Medien : Der kleine Unterschied

Reinhard Siemes

VORSICHT! WERBUNG

Immer wenn ich den Bienen-Spot von Mazda im TV sehe, bekomme ich eine Schwellung an der Hypophyse: Autos fahren durch ein Gelände, das sie normalerweise nie zu sehen bekommen. Und ein Damen-Chor singt dazu „Summsummsumm“. Am Schluss setzt ein Kind ein piepsiges Doppelsumm drauf. Und alles ist gut.

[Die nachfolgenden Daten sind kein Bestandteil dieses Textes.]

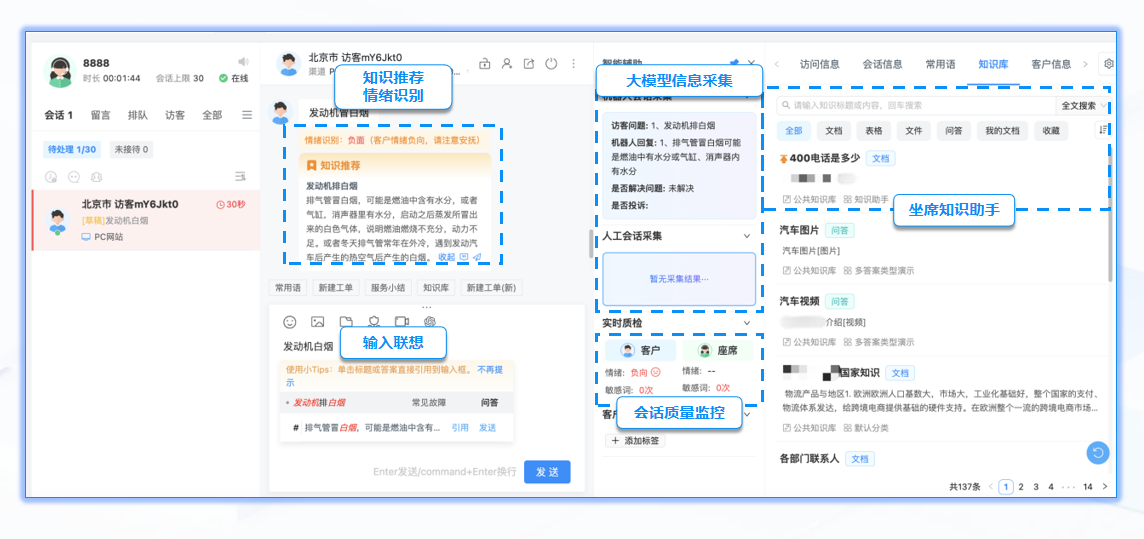Toggle the 在线 online status indicator
This screenshot has height=539, width=1144.
pos(234,78)
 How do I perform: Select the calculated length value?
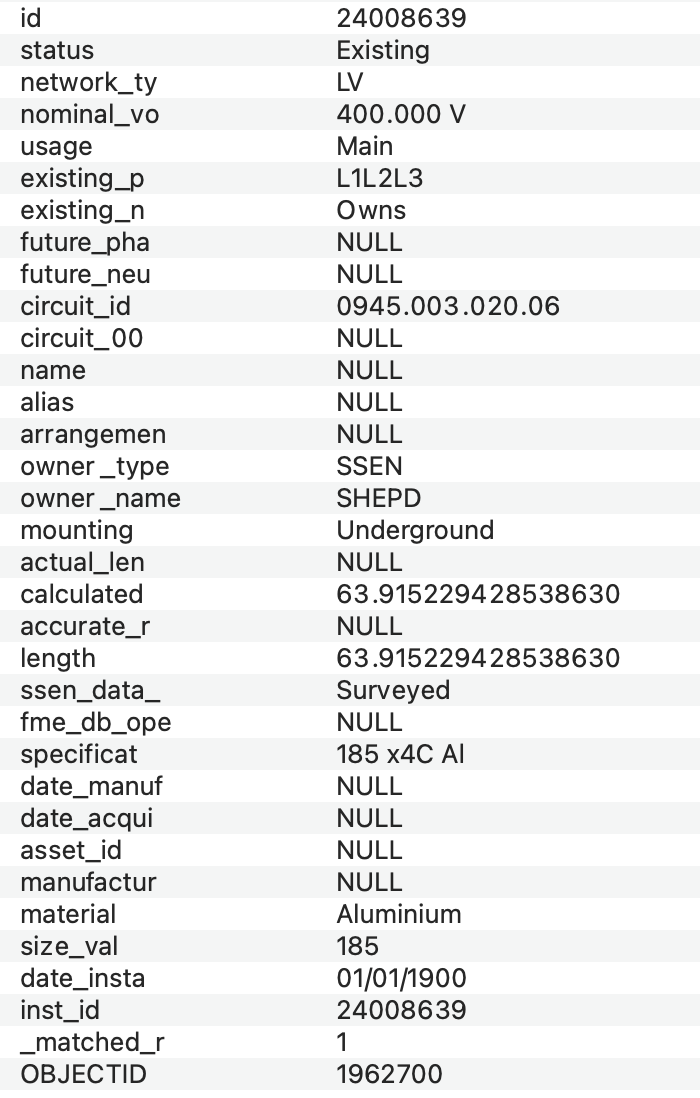coord(478,594)

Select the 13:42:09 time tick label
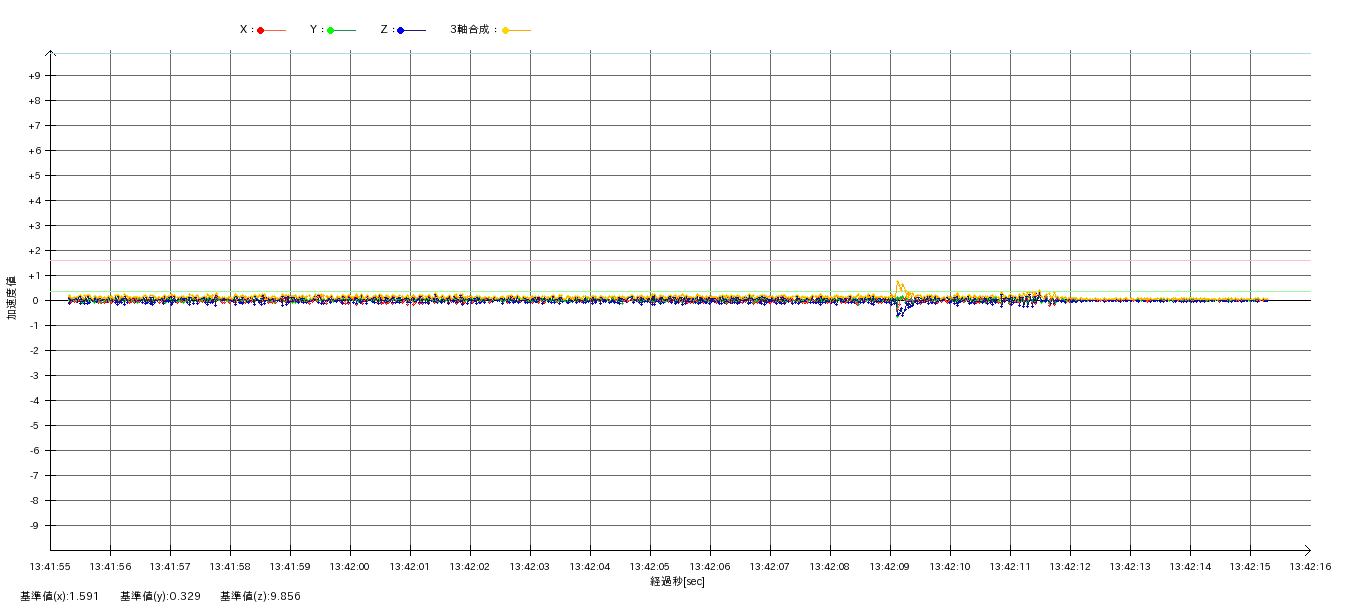click(890, 567)
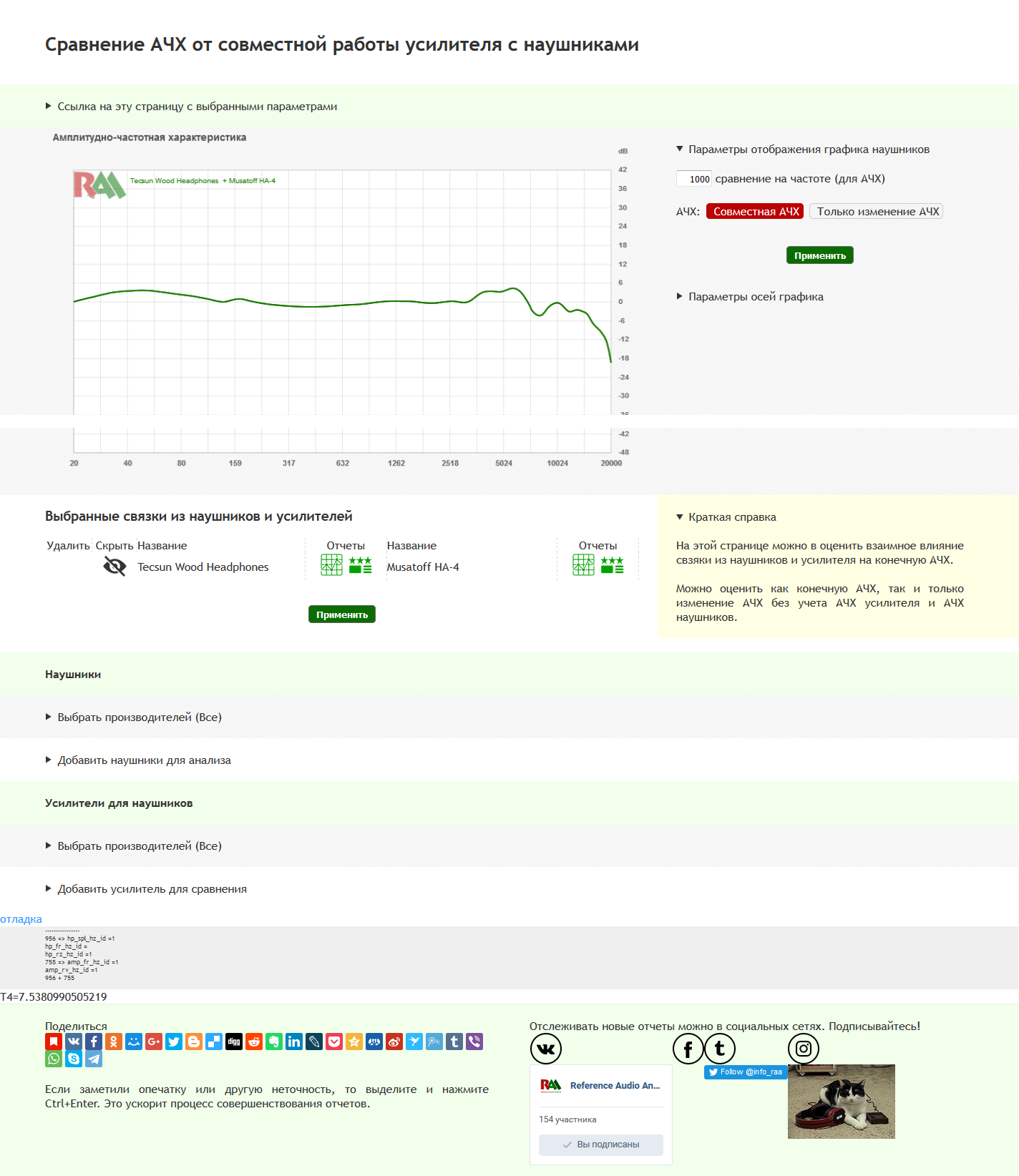Viewport: 1019px width, 1176px height.
Task: Expand 'Параметры осей графика' section
Action: click(755, 297)
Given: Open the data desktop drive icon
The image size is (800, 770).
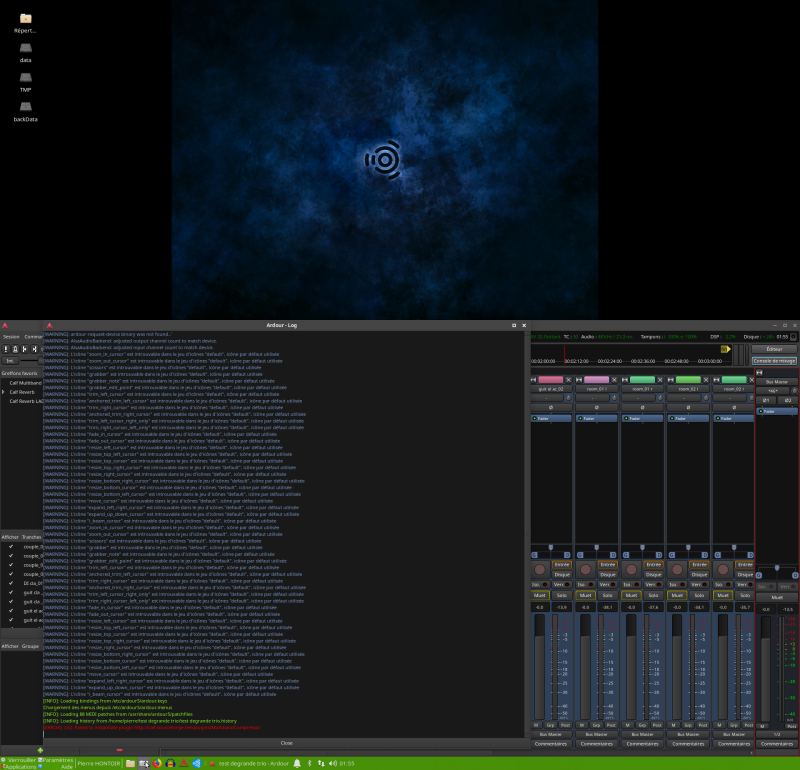Looking at the screenshot, I should tap(25, 49).
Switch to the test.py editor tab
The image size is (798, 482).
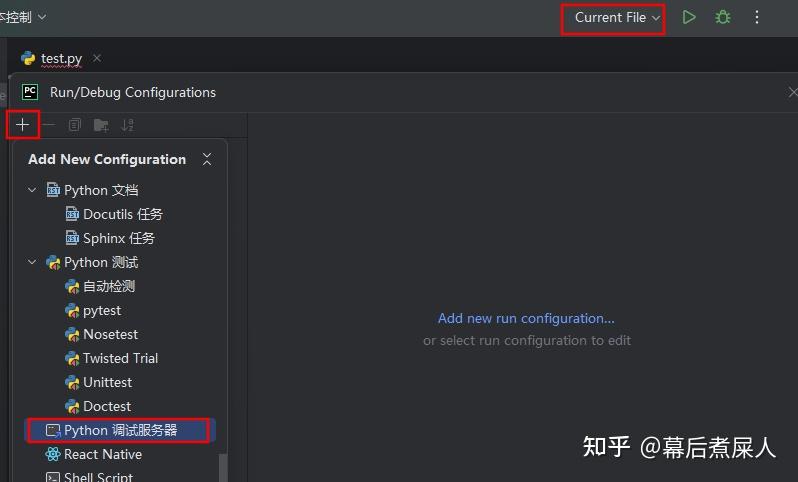click(x=60, y=59)
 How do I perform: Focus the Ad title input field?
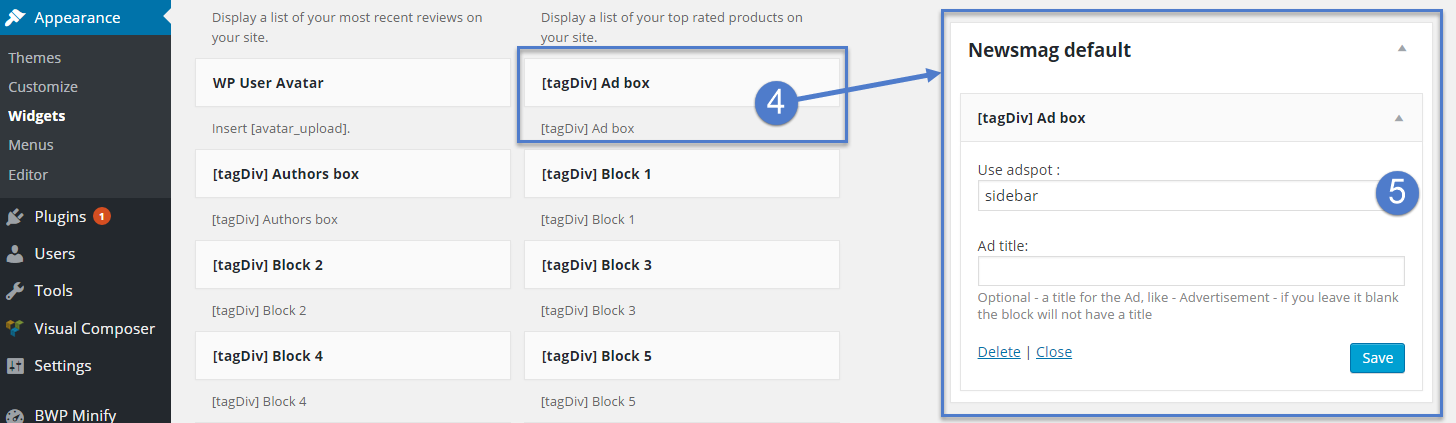click(1191, 271)
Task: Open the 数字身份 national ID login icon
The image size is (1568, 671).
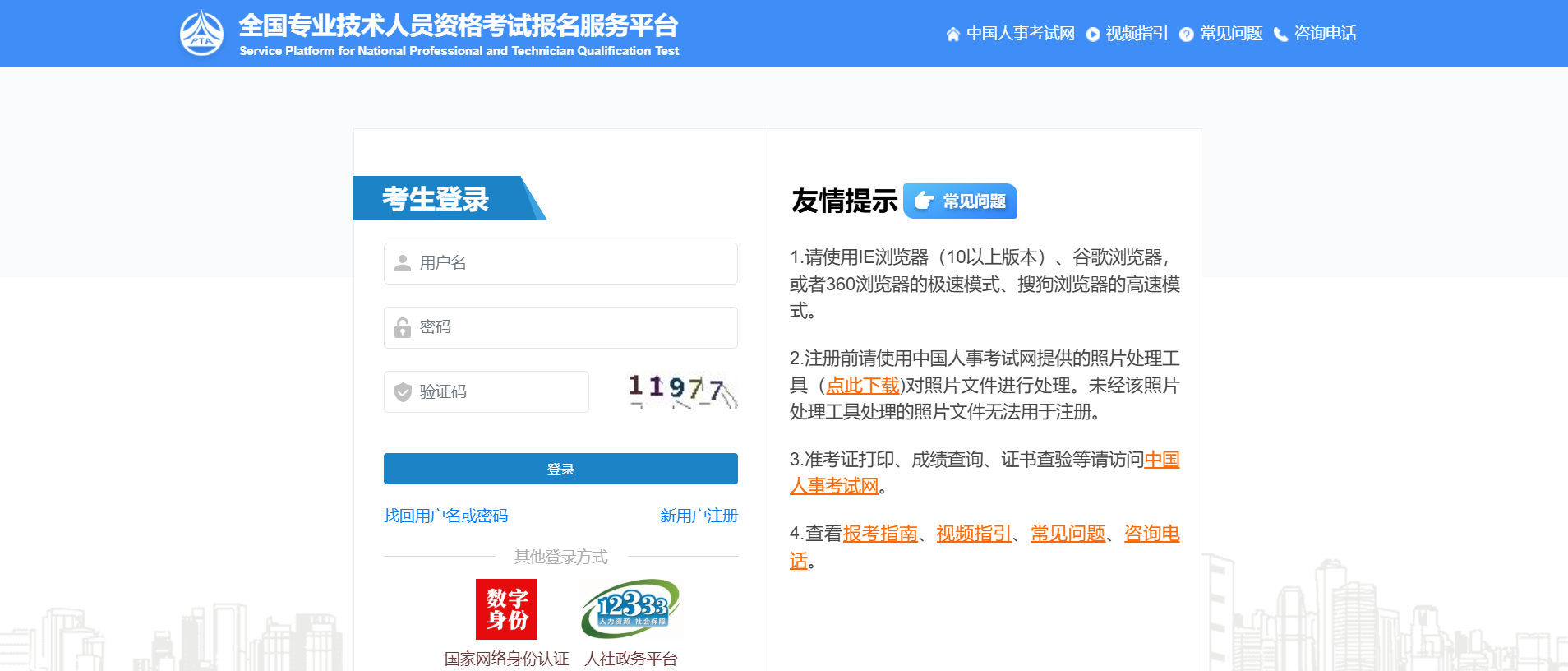Action: (x=506, y=609)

80 Prozent aller Auto-Spots, die in Deutschland laufen, finden in kargen Landschaften oder auf Modderwegen statt. Bisweilen schrecken auch wildgewordene Gefährte italienische Kleinststädte auf. Doch es geht auch anders.

Gut in Erinnerung ist der Film für die Klimalage des VW Golf: Vier nicht mehr ganz knackige Typen (bewusst keine Californian Dream Boys) schwitzen sich in einer Sauna die Backen ab. Dann rennen sie unbekleidet zu einem Golf und springen rein, um die herrliche Kühle zu genießen. Fast noch origineller ist der Vater & Sohn-Spot für den VW-Polo: Sohn hat sich den neuen Polo geleistet und der Vater macht dem Junior nun allerlei fadenscheinige Komplimente. Der versteht den Alten, gibt ihm den Schlüssel: „Aber fahr bitte vorsichtig und sei pünktlich wieder zurück!“ Inzwischen hat DDB Berlin, die Polo- Agentur, noch eins drauf gelegt: Eine Dampfwalze macht alles platt, was ihr vor die Rolle kommt. Das nimmt ein Polo-Fahrer zum Anlass, sich quer vor das Monster zu stellen. Die Walze hält auch inne. Aber der Text sagt wahrheitsgemäß: „Er kann viel. Aber nicht alles.“

Darum die Frage: Wieso sind solche Geschichten nicht für Wagen der Mittelklasse möglich? Die haben eigene Werbeauftritte viel nötiger als der flinke Zwerg aus Wolfsburg. Schließlich sind sie kaum noch zu unterscheiden: Hecklastige Rundform, querstehende Augen und fast identische Ausstattung. Auch preislich tun sie sich wenig, von den Koreanern einmal abgesehen.

Tatsächlich ist es ganz einfach, für diese Gefährte originäre Filmchen zu drehen. Die zuständigen Werber müssen lediglich ihre schön designten Büros verlassen und zu den Autofahrern auf Parkplätzen, in Staus oder an Tankstellen gehen. Ob Opel, BMW, Mercedes, Italiener oder Franzose: Jeder Autofahrer hat zu seinem Vehikel eigene Bilder, manchmal sogar eine ganze Philosophie entwickelt. Die findet aber nicht im Gelände statt. Sondern um die Ecke. Oder im Stau.